Arthritis occurs at a young age

Rheumatism in children

The aim of the therapy is to resolve joint inflammation and restricted mobility as quickly as possible so that there is no permanent damage to joints or organs or growth disorders. Several therapies are appropriate:

Drug therapy is important. Treatment for juvenile idiopathic arthritis usually begins with nonsteroidal anti-inflammatory drugs (NSAIDs). The cortisone-free drugs relieve pain, reduce inflammation and lower fever. After a short time. In some cases, doctors also inject a cortisone-containing crystal suspension into the joint to fight the inflammation. In contrast to local treatment, caution is advised with systematic cortisone therapy (with tablets or as an infusion). High doses should only be used in severe illnesses.
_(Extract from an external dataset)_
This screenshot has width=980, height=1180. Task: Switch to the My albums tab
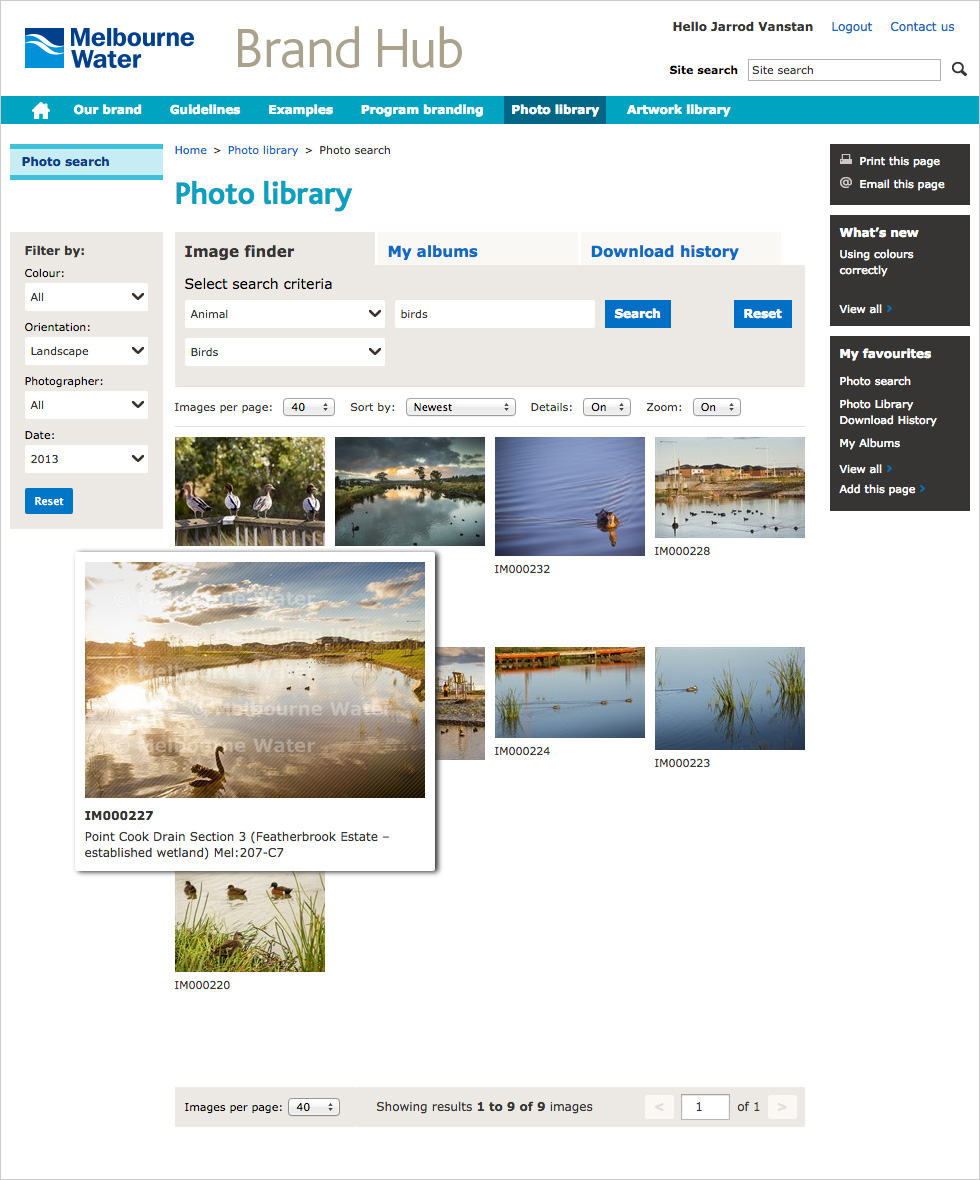[x=433, y=251]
What if NSAIDs aren't enough? Then children receive so-called basic medication, which should bring the disease to a standstill. One of the drugs of choice is methotrexate (MTX) - a drug from cancer therapy, which, however, is dosed 1000 times lower. It can be taken as a tablet or injected under the skin. Once a week. Should MTX not be enough, biologics can come into play. These drugs block inflammatory messengers (e.g. the tumor necrosis factor alpha = TNF-alpha or certain interleukins), or slow down the inflammatory process, which drives immune cells.) Important: Only doctors who specialize in children's rheumatism should initiate basic therapies.

Physiotherapy also relieves tension in the muscles and strengthens them, thus relieving the joints. In occupational therapy, children learn how to cope with everyday life in a way that is as gentle on their joints as possible. And pain therapy is used to cope with the pain. Diet can also have a positive effect on rheumatism. A varied diet with fresh fruit, vegetables and whole grain products is advisable.